> [SOURCE EXCERPT]:

****************

4-pane sash and case windows with some later fixed timber casements; boarded timber doors. Corrugated asbestos roofs with stone ridges; stone skews with concrete overlay. Tarred rubble masonry stacks with clay cans. Plastic and aluminium rainwater goods.
INTERIOR: Not seen (2005).
South Yarrows Croft is thought to be the best preserved and most complete early 19th century croft house of its type in the Caithness region. Some internal modernisation is known to have been made in the 1960s to include a new bathroom, however the croft house retains much of its original vernacular character. Having been in the same family ownership since 1906, it is the only one in the area to remain occupied.
The croft house was part of a sheep farm on the Thrumster estate for many years, and previous to this, the farm formed part of the lands of the Sinclair family which were agriculturally improved circa 1800.

****************

> [LISTING]:

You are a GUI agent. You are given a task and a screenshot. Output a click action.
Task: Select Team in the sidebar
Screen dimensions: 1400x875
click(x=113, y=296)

****************

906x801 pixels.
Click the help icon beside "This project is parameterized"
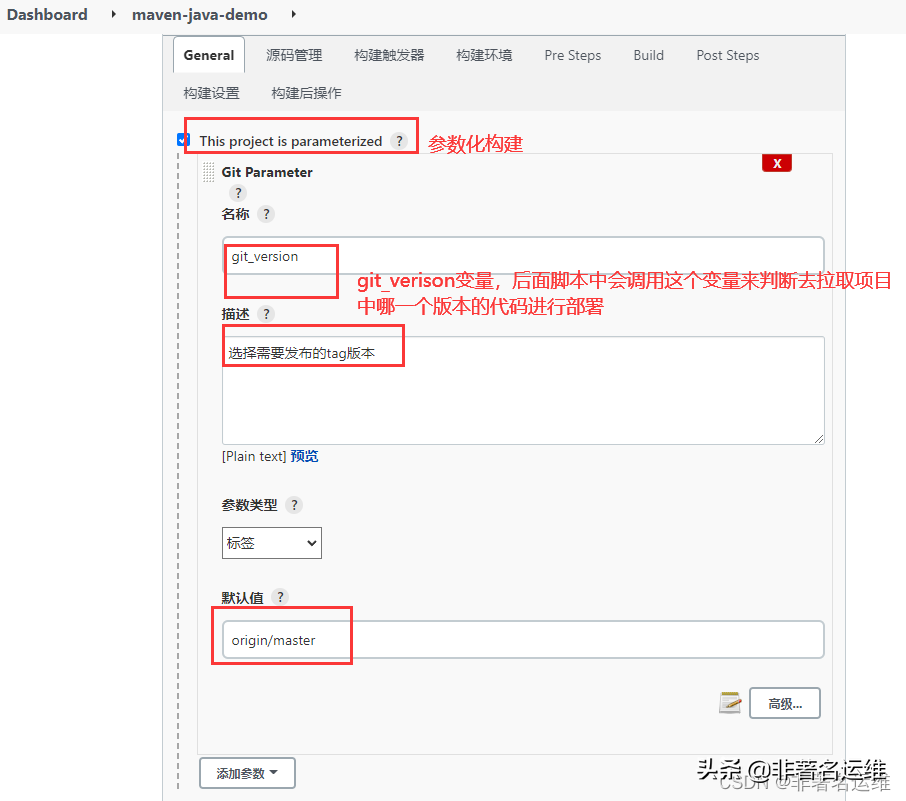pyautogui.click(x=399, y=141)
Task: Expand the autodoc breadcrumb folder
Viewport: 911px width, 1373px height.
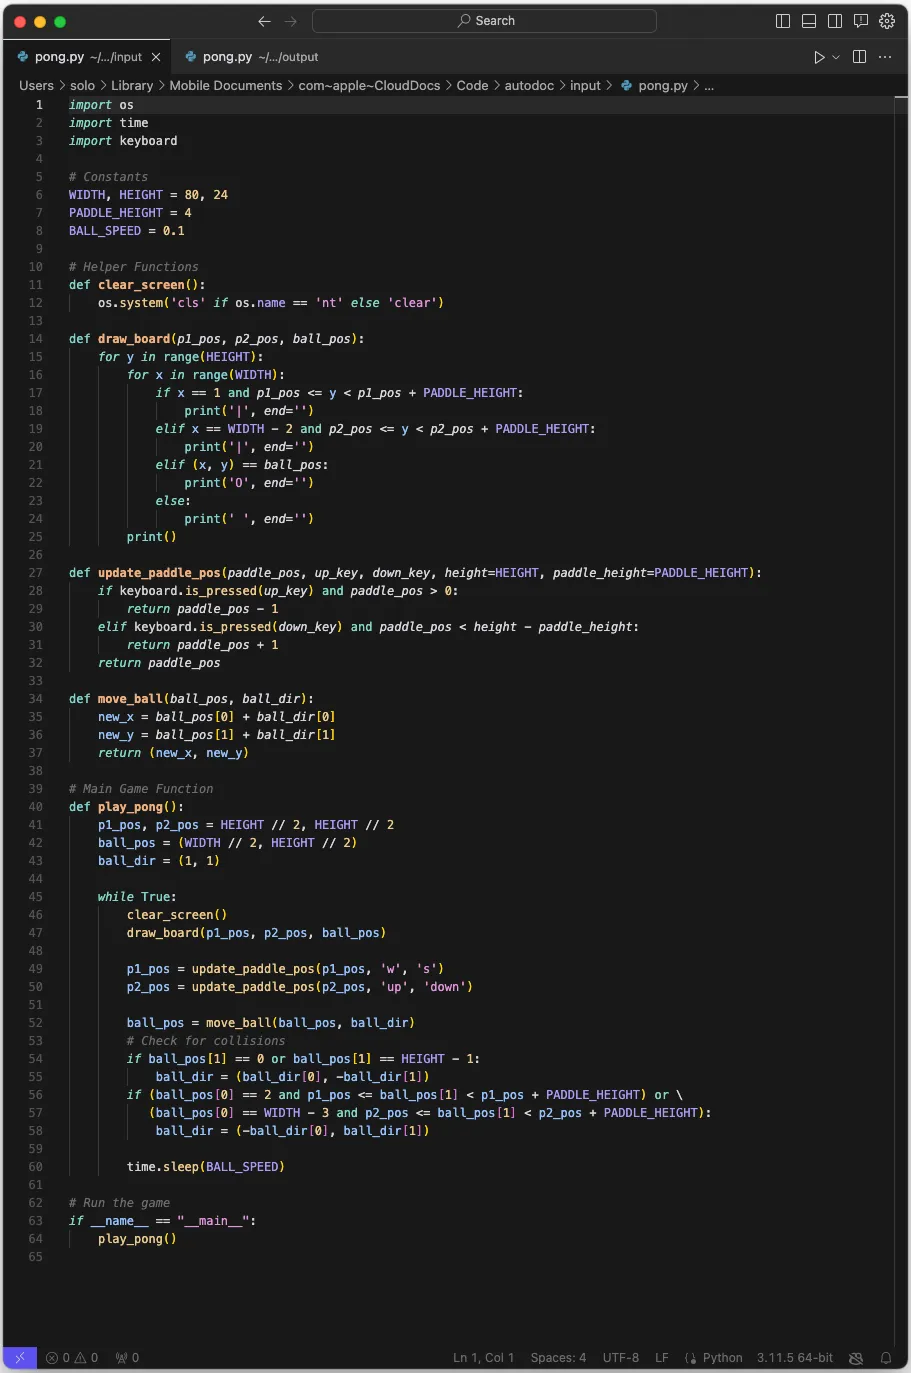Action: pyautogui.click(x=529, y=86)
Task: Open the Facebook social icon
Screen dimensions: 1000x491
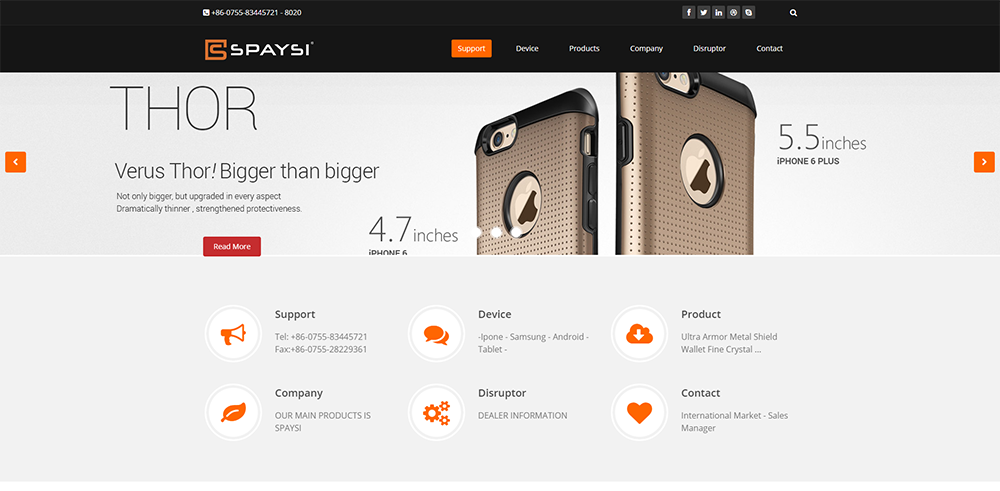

****************

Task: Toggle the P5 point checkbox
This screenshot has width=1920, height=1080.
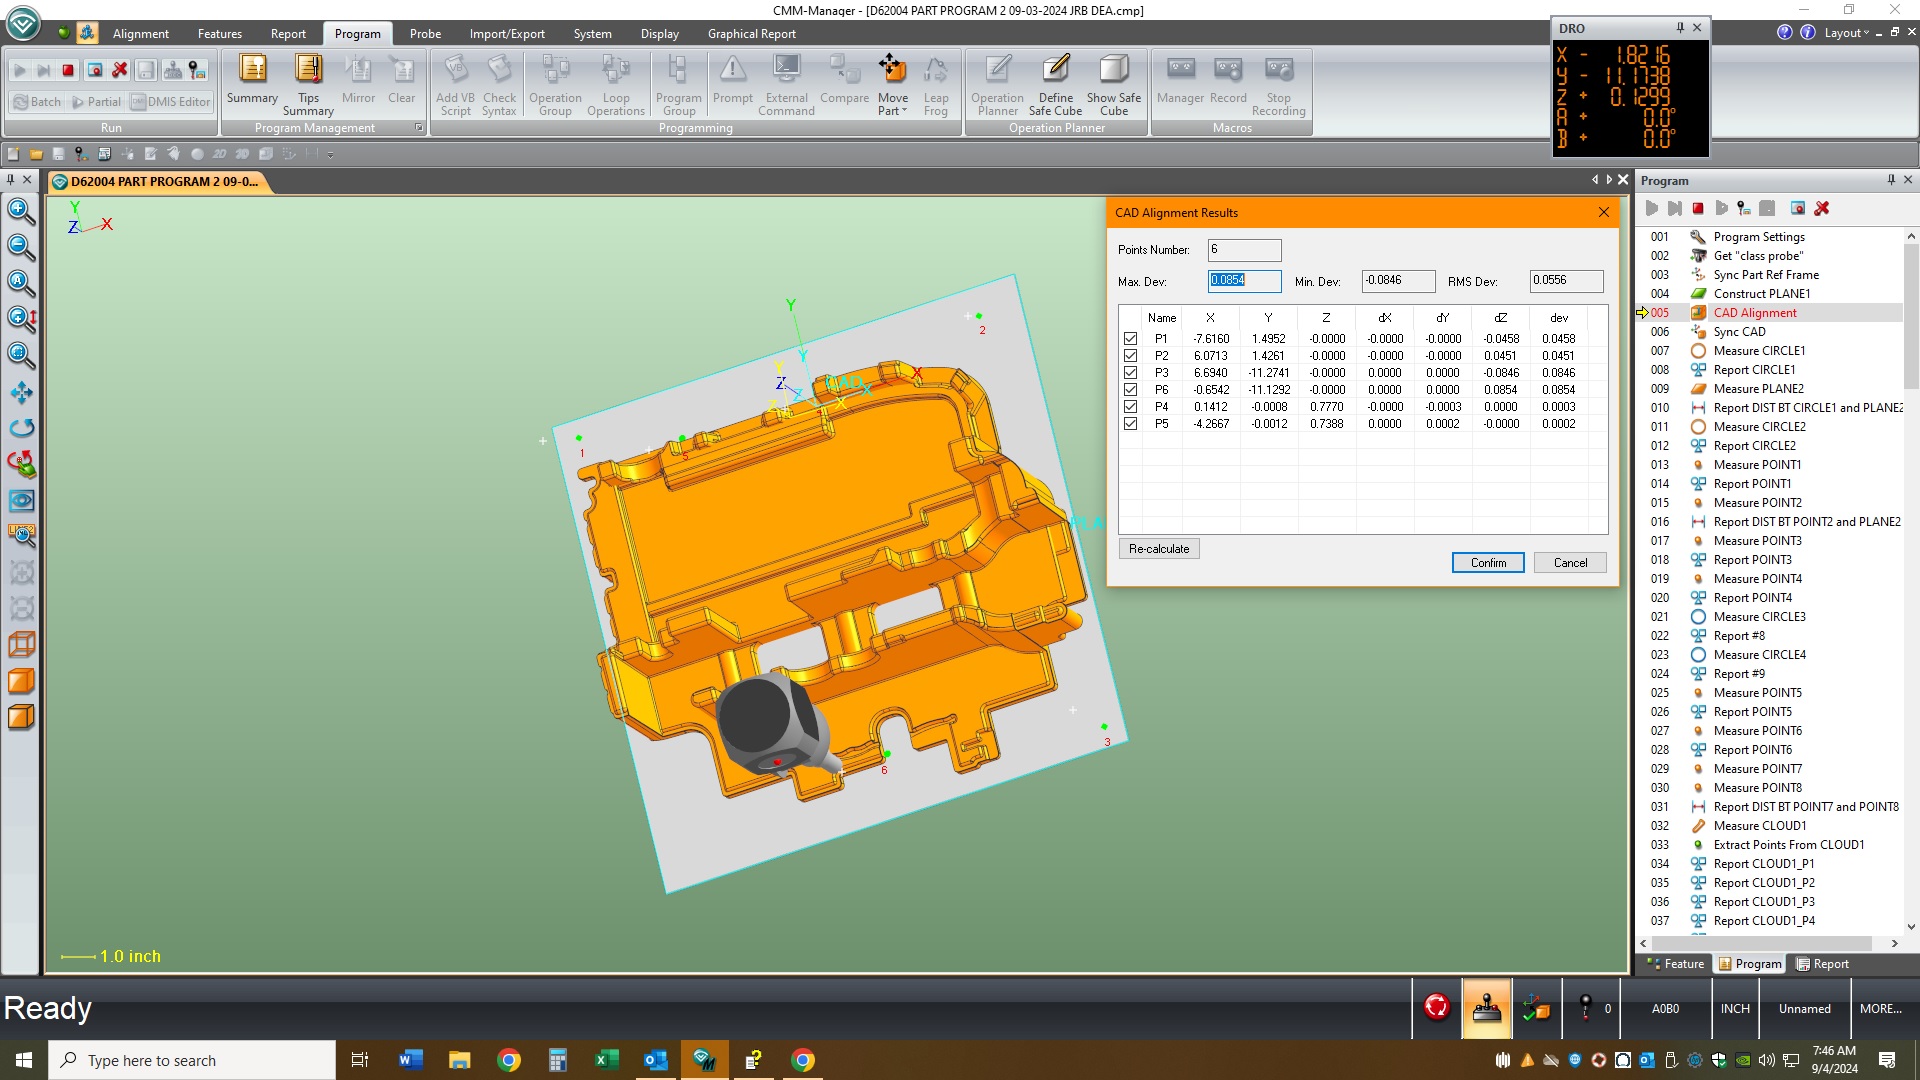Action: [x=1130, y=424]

****************

> [REQUIRED TASK 1]: From the croft house description, list every date or time period it mentions, worded as the text gives them.
> [REQUIRED TASK 2]: Rework the part of the croft house description that opens with the words "South Yarrows Croft" and closes with "improved circa 1800.", putting "cattle farm" in place of "sheep farm".
> [REQUIRED TASK 3]: Resume the croft house description after its final sentence.
This material has no connection to the croft house description.

> [EXERCISE RESULT 1]:
2005
early 19th century
1960s
1906
circa 1800

> [EXERCISE RESULT 2]:
South Yarrows Croft is thought to be the best preserved and most complete early 19th century croft house of its type in the Caithness region. Some internal modernisation is known to have been made in the 1960s to include a new bathroom, however the croft house retains much of its original vernacular character. Having been in the same family ownership since 1906, it is the only one in the area to remain occupied.
The croft house was part of a cattle farm on the Thrumster estate for many years, and previous to this, the farm formed part of the lands of the Sinclair family which were agriculturally improved circa 1800.

> [EXERCISE RESULT 3]:
The area of Yarrows is amongst the most archeologically rich areas of Scotland, with evidence of human habitation dating from 3,500 BC. From the late 16th century, Yarrows was also part of the lands of the Sinclair of Ulbster family, and benefited from the agricultural improvements carried out by Sir John Sinclair, 8th of Ulbster. Sir John Sinclair is also celebrated as the instigator and publisher of the 1st Statistical Account of Scotland, recognised as amongst the most important social history document of the 18th & 19th centuries. In the 1st account's description of Wick Parish, the Yarrows area is described as the best land in the parish for sheep rearing, and South Yarrows has been used for this purpose until very recently. The croft house itself is thought to have been built in the early 19th century. The tacksman of Sinclair's lands, Capt. David Brodie, is known to have provided money to build 20 new thatched houses together with arable land for the introduction of sheep circa 1806. South Yarrows is likely to be one the cottages built in this campaign of improvements.